こんにちは。はるおです。今回は、駐在生活で得たものを中心にお話しします。

私の場合、そもそも今の会社に入社した動機のひとつが、海外で働くことでした。ところが、初任配置は人事部。人事部から海外へ出ることはあまりないため、当時の上司には、毎日のように「海外で働きたい」とアピール。同時に英会話学校に通い、英語力を高めるよう努めました。その結果、4年目の始めに、最も海外赴任をしやすい部署へ異動させてもらうことができ、その1年後には、インドへの赴任が叶(かな)ったのです。
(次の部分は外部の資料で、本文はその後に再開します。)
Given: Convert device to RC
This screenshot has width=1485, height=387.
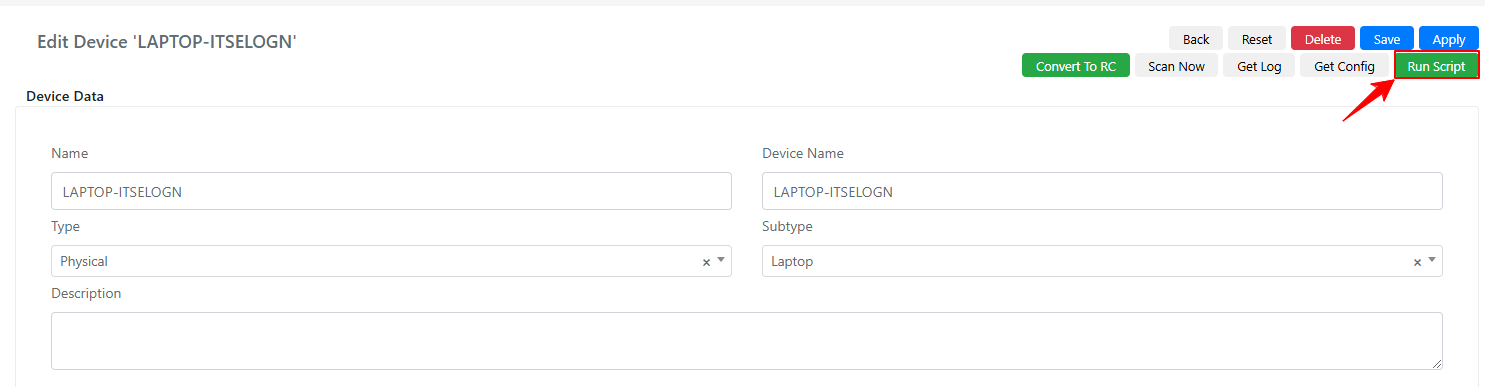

海外赴任の希望をアピールする場合、英語力を向上させることも大事ですが、それよりも、「想いを伝え続けること」の方が効果的だと感じました。異動させてくれた上司には、今でもとても感謝しています。もちろん、人事部での仕事も非常に面白く、大変充実した3年間でした。目の前の仕事に懸命に取り組みつつ、希望もアピールするというのが、上司の評価につながったのだと思います。
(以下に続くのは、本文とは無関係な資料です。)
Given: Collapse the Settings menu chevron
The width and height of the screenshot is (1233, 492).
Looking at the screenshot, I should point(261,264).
赴任前は英会話学校へ通い、TOEIC(R)テストのスコアは860点まで上昇しましたが、赴任後はテストの類は受けていません。ただ、赴任前、特に不安だった「話す」「書く」スキルについては、赴任後の実践を通して、格段に向上したと思います。最も苦手だった「話す」スキルについては、赴任前は思ったことの30パーセント程度しか英語で話せる気がしなかったのですが、今では80~90パーセントは相手に伝えることができると感じています。日本語を英訳できるようになったというより、「英語で伝える」ことを前提に言葉を選ぶようになったことで、飛躍的に向上した実感があります。

ヒンディー語は、週に1度、週末の土曜か日曜に、外国人に対して自宅で英語とヒンディー語を教えているインド人女性のところに通って習っていました。家から15分くらいの近所で、知り合いの日本人駐在員に紹介してもらって通い始めました。家族が日本から来るまでの間の1年半くらい通ったと思います。毎回のレッスンは1時間で、1回のレッスン料は500円程度でした。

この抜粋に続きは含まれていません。